Source data
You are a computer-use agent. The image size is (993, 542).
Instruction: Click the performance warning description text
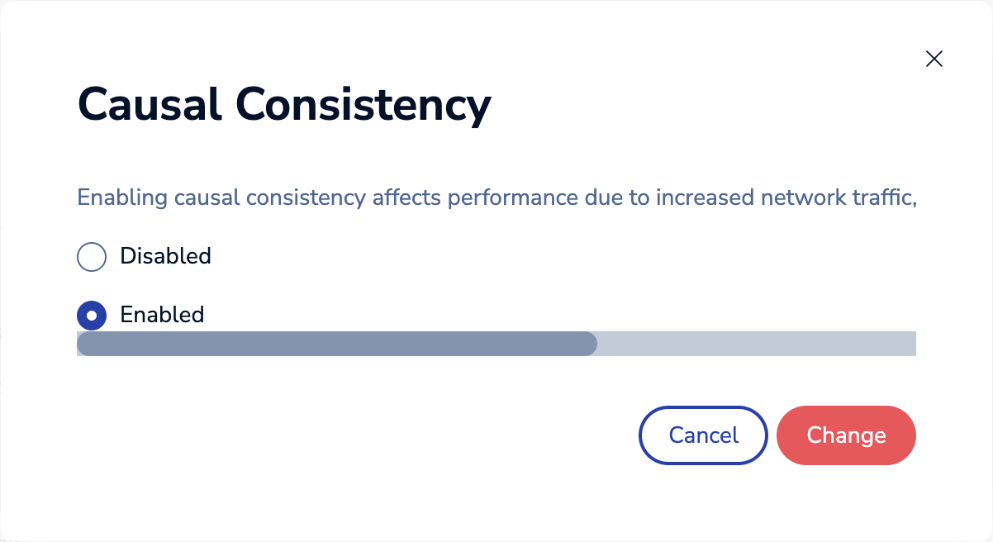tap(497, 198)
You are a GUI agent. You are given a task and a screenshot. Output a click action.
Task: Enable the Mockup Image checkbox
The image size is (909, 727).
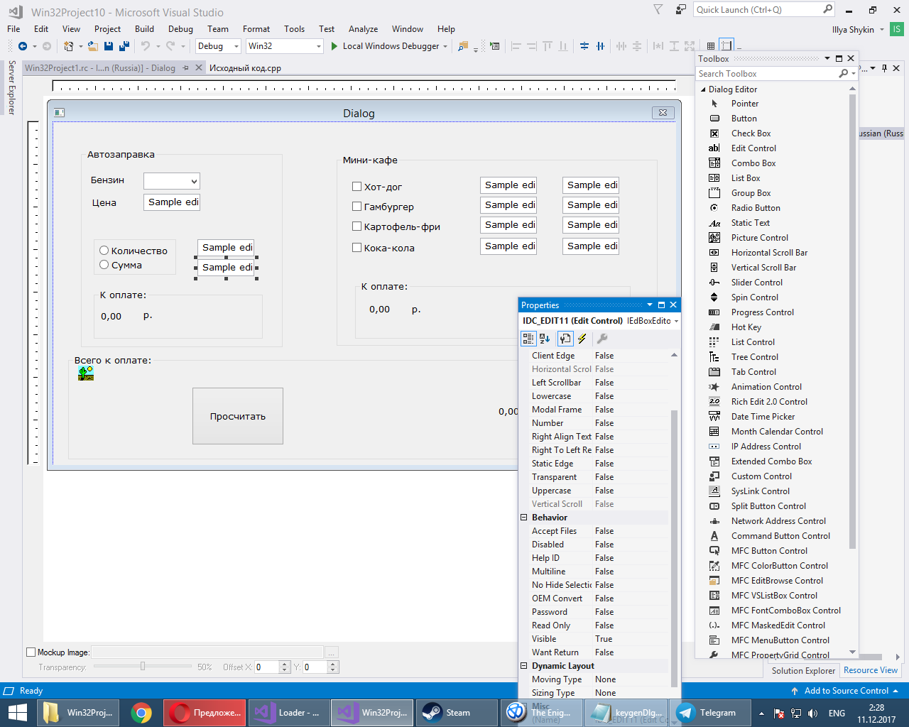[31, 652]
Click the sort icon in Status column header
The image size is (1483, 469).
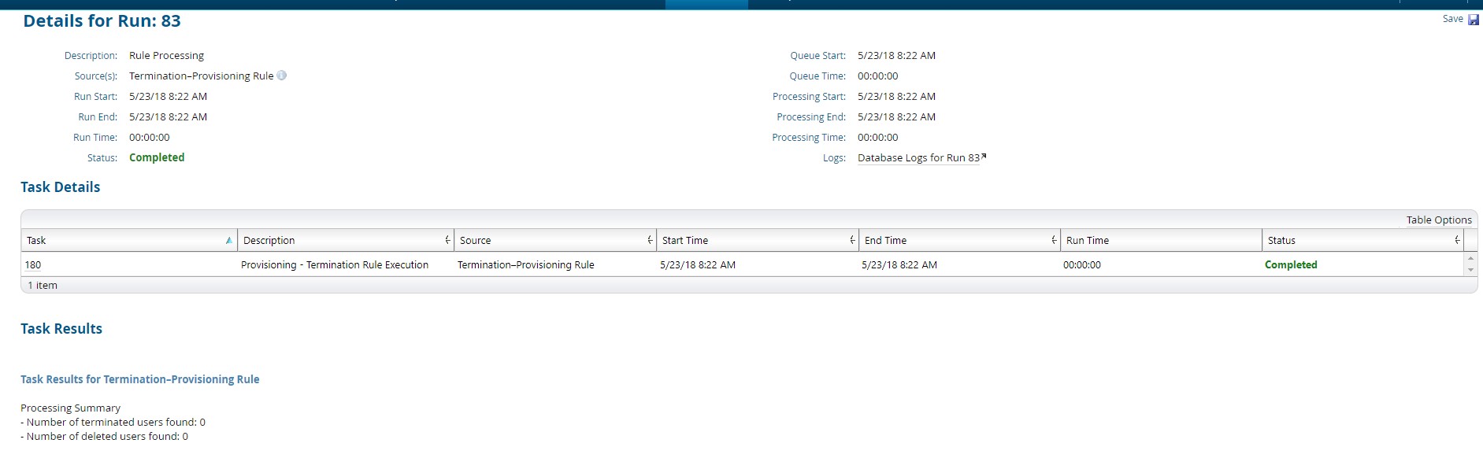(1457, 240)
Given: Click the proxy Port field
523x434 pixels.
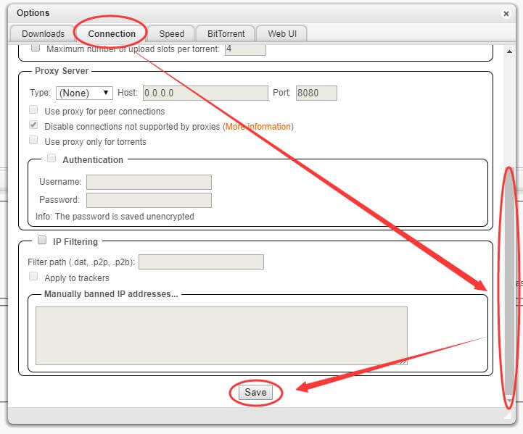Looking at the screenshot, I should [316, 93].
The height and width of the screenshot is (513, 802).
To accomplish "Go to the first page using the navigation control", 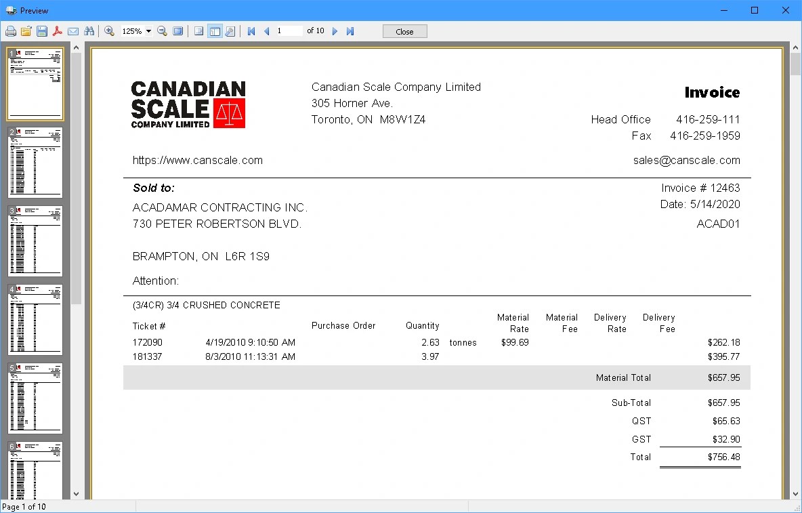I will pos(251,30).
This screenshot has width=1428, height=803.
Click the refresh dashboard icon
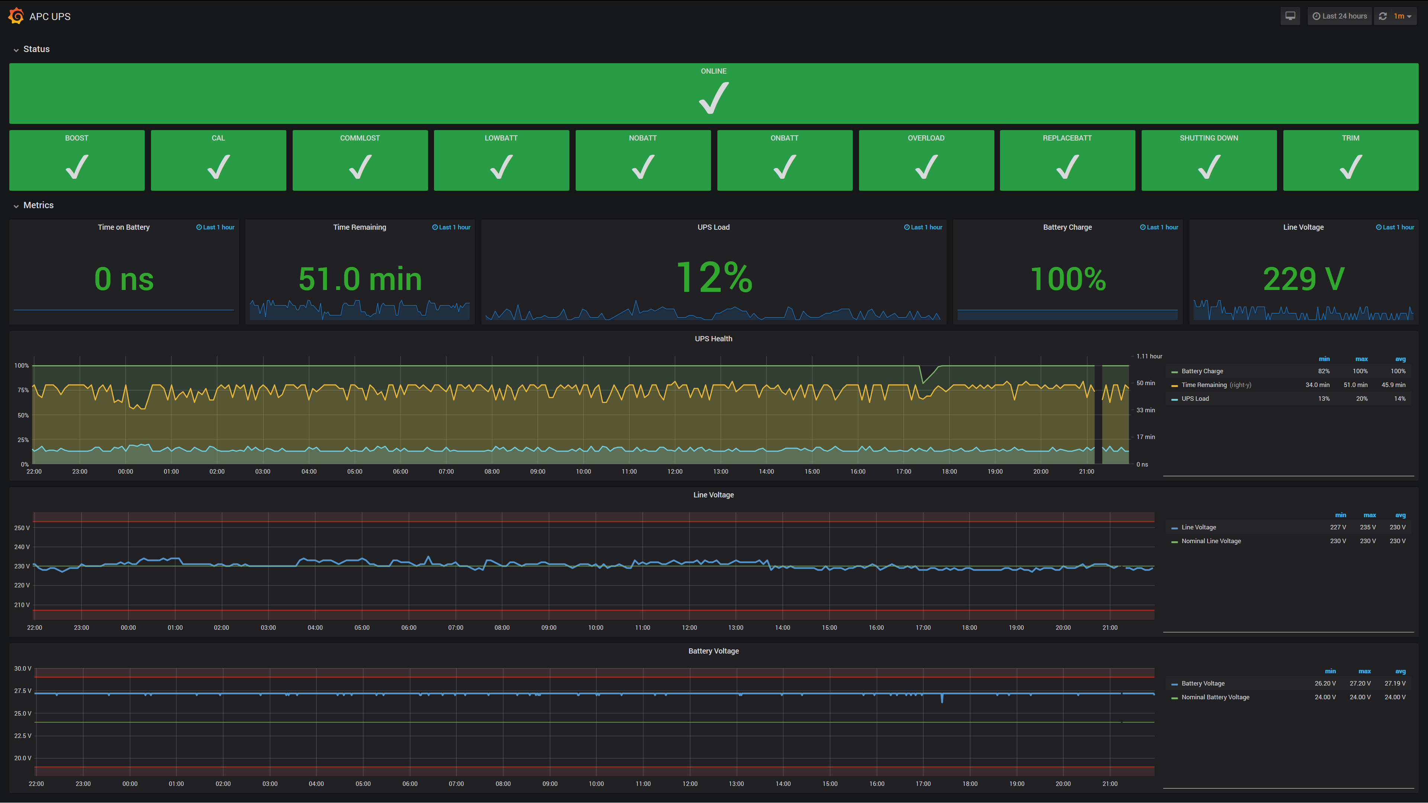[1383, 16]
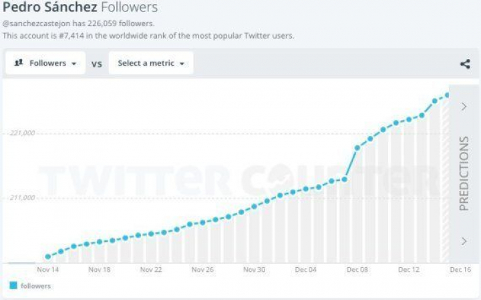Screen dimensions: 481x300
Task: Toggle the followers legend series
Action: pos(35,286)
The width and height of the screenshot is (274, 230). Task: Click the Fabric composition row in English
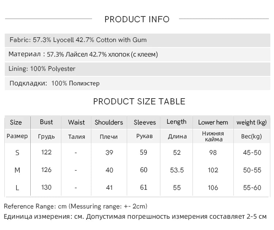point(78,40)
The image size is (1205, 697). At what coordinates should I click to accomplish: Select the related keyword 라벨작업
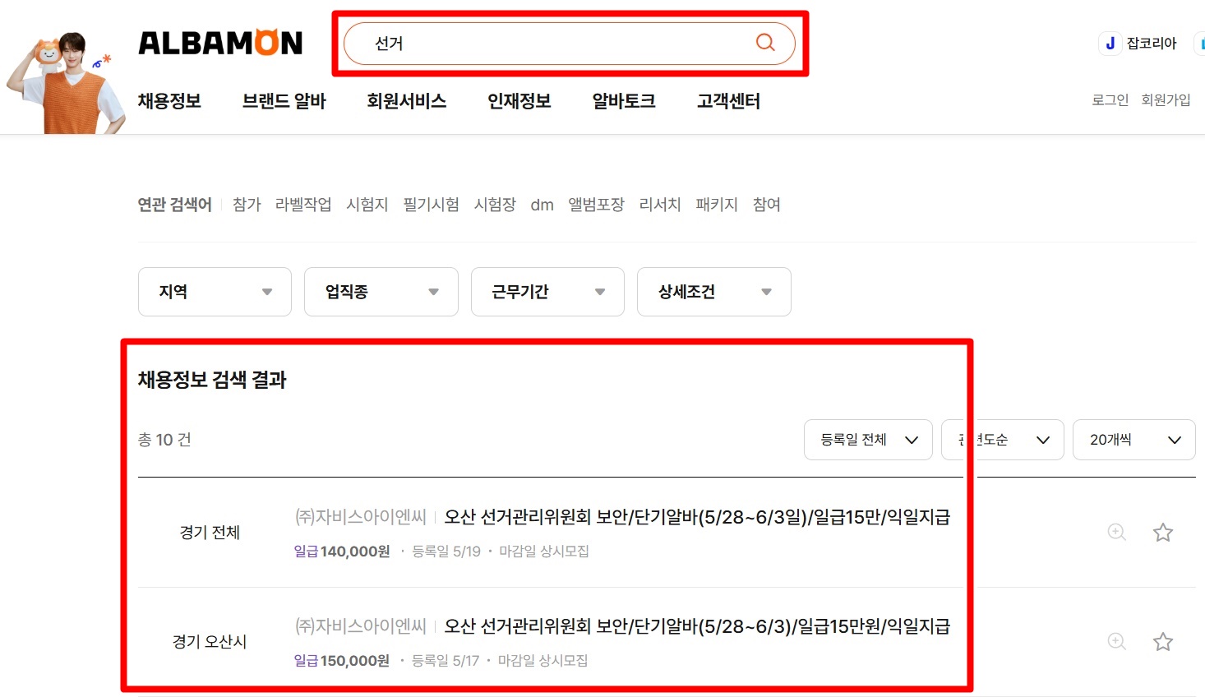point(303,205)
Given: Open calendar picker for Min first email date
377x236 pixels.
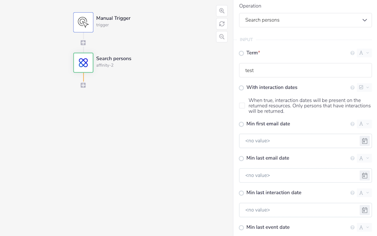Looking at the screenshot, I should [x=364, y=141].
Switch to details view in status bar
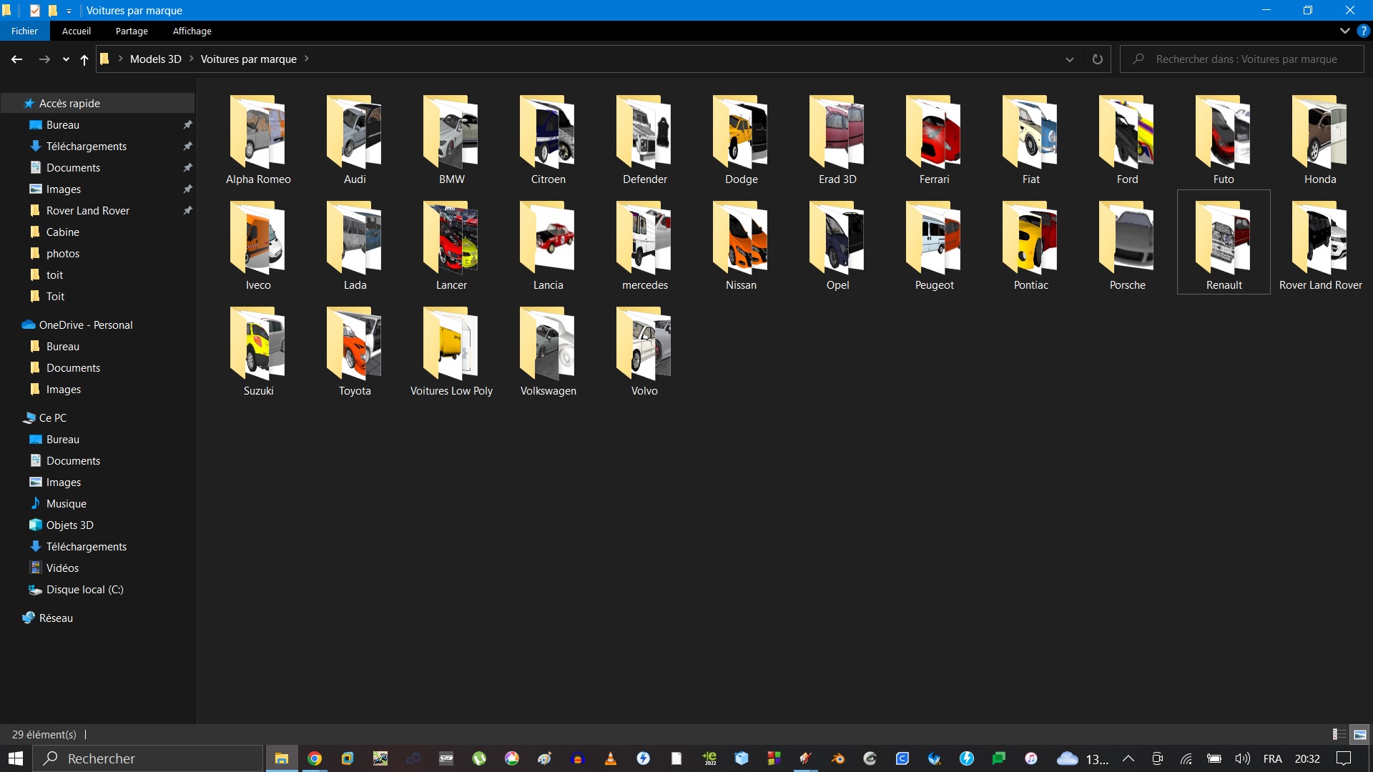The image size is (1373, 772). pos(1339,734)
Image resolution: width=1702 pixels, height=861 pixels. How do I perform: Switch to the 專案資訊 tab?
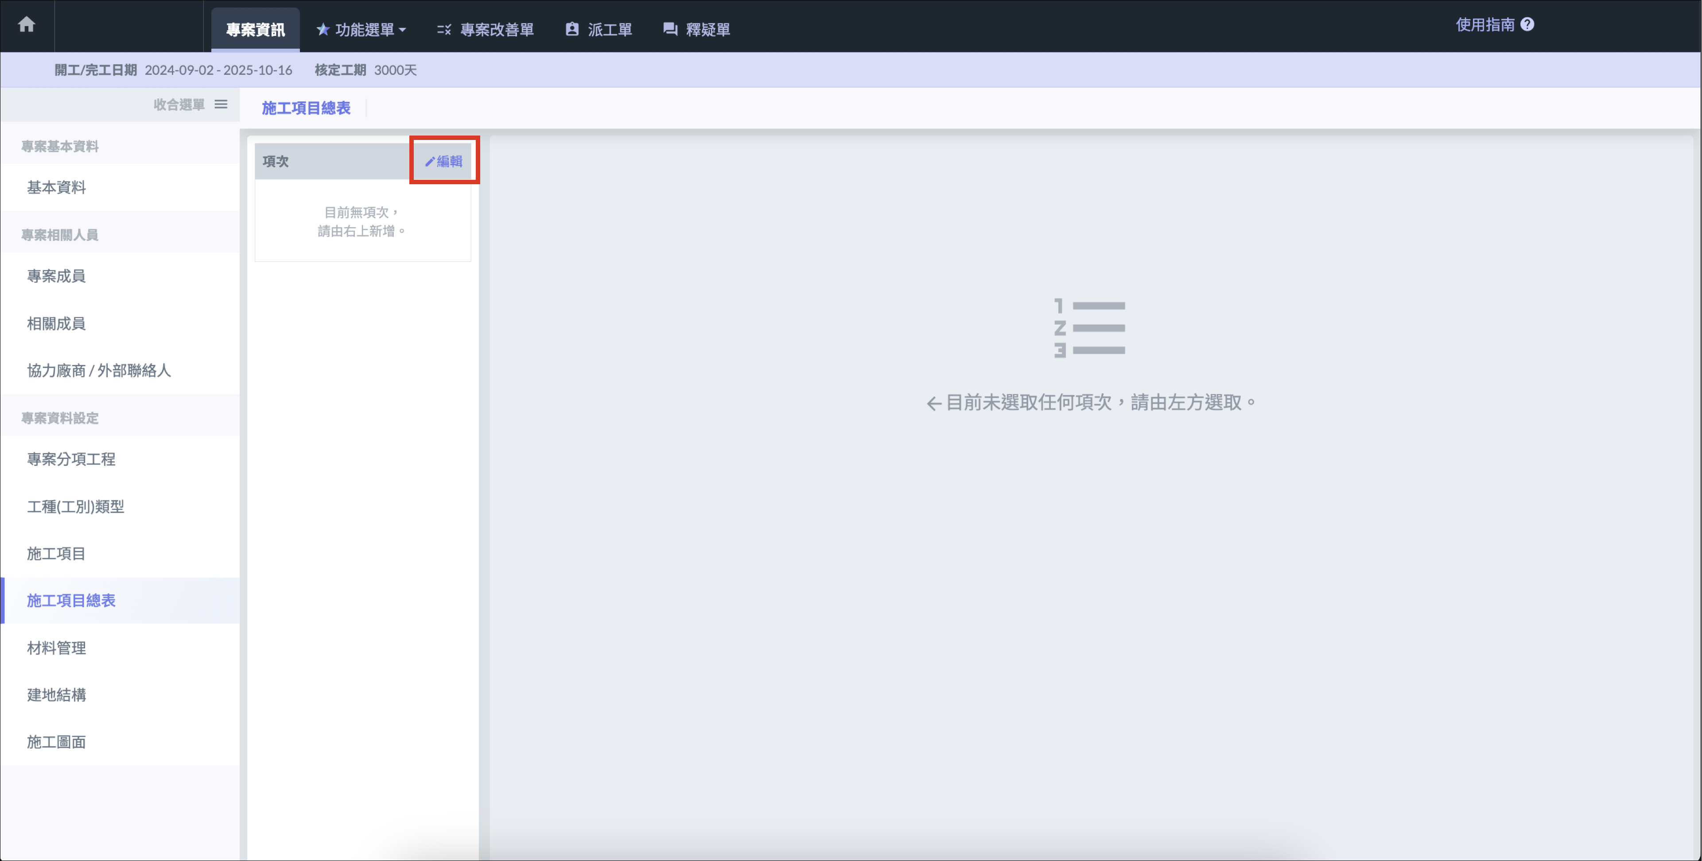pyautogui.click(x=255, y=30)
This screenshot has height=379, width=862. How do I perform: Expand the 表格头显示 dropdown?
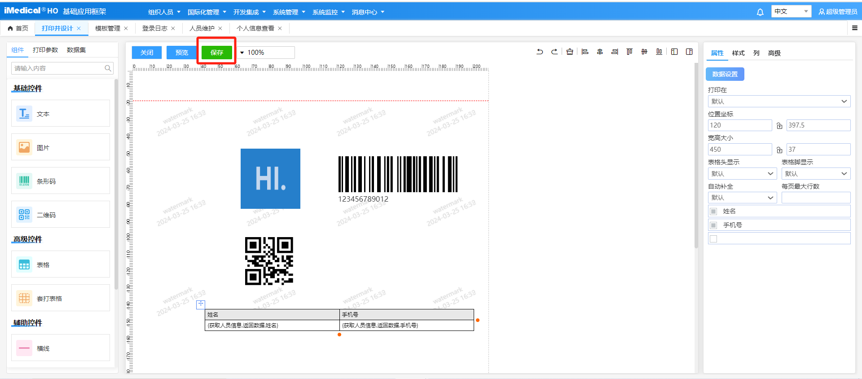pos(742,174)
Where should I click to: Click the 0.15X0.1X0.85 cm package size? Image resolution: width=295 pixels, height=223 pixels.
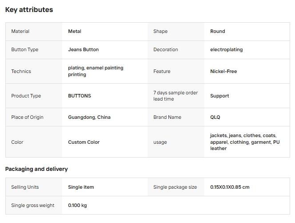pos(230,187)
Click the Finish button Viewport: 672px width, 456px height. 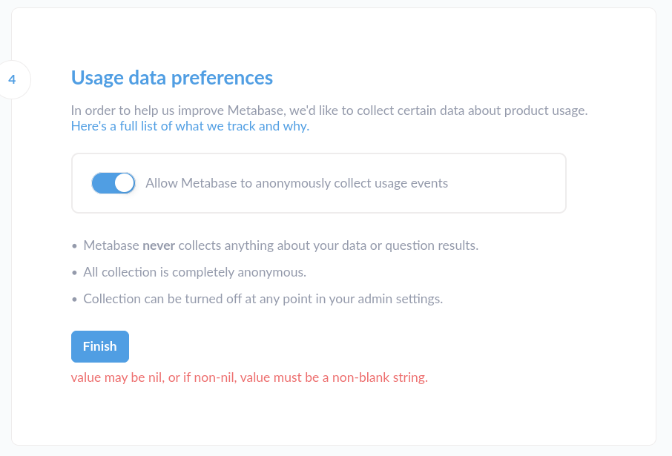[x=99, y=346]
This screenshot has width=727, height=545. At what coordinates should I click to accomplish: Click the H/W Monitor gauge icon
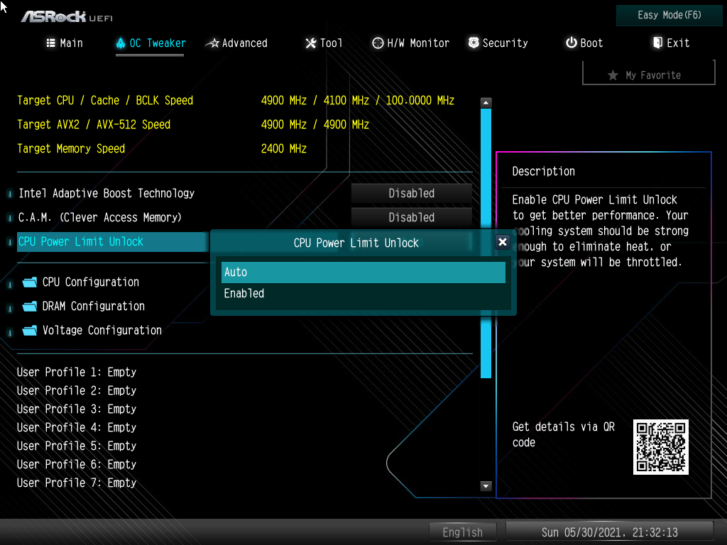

Task to complete
Write out the source data word for word, beginning with the line that contains "Given: Open calendar" and stopping after the line that contains "The image size is (1373, 772). pos(1339,734)". Include both of those lines and omit the pictures.

Result of the exercise
Given: Open calendar picker for Min first email date
377x236 pixels.
Looking at the screenshot, I should [x=364, y=141].
Switch to details view in status bar
The image size is (1373, 772). pos(1339,734)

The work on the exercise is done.